Not all common patterns of student thinking involve errors; teachers should be able to recognize common ways that students think about content, including common resources they bring and predictable developmental changes they go through as they grow. For example, when young children begin to "count on"—that is, when they know instantly that there are nine items when one is added to a set of eight that they have already counted, as compared with their earlier practice of counting all over again—teachers should immediately recognize this significant step. Many urban black adolescents are likely to have deep experience of word play that can enhance their ability to engage in complex literary analysis (Lee, 2007), and teachers can harness middle schoolers' social preoccupations for productive collective work.
Identifying Common Ground
Even though learners differ and teachers must continually tailor instruction in response, the work of teaching is not wholly unpredictable.
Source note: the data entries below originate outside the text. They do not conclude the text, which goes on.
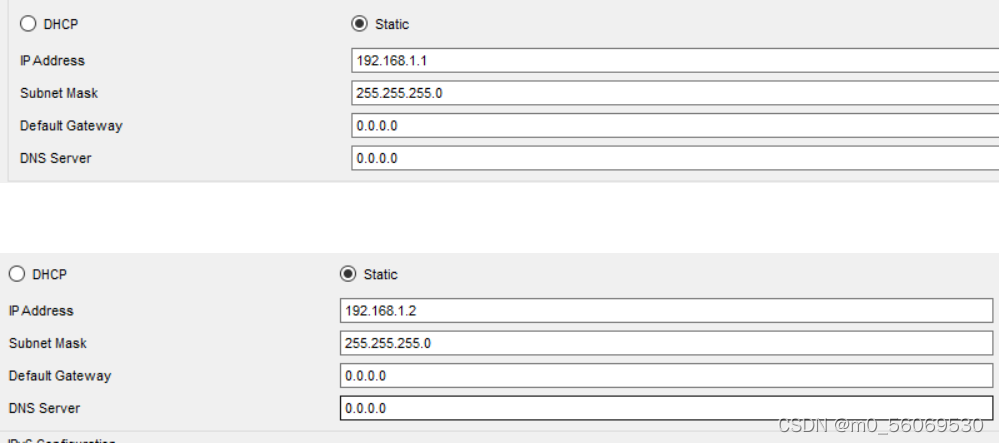Select the DNS Server field in the lower panel
The width and height of the screenshot is (999, 444).
(666, 408)
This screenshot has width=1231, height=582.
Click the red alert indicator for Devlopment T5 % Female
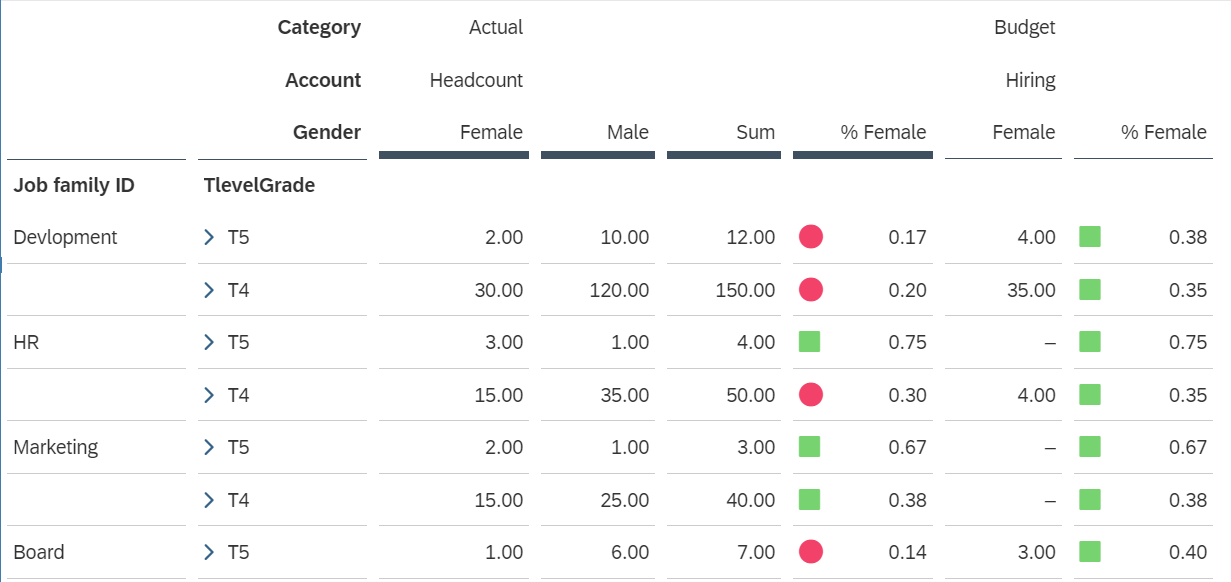811,237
Much is common across learners, subjects, and contexts; and it could be shared, studied, and learned by all.
Consider what goes on in other professions. They too demand individual responsiveness, and yet broad idiosyncratic creativity would be neither tolerated nor appropriate. Surgeons do not invent techniques at their pleasure that fit their "style"; pilots do not creatively land planes. Of course, skilled practitioners flexibly adapt to conditions, but they do not make up practices according to their individual "way" of doing things. There is a professionally based bottom line: Surgeons must meticulously carry out procedures that result in high levels of success; pilots must land planes safely. Teachers, too, must teach skillfully so their students learn.
Identifying a set of practices that aims at complex outcomes for all students is a first step toward strengthening the teaching profession. These practices could provide a common foundation for teacher education, a common professional language, and a framework for appraising and improving teaching.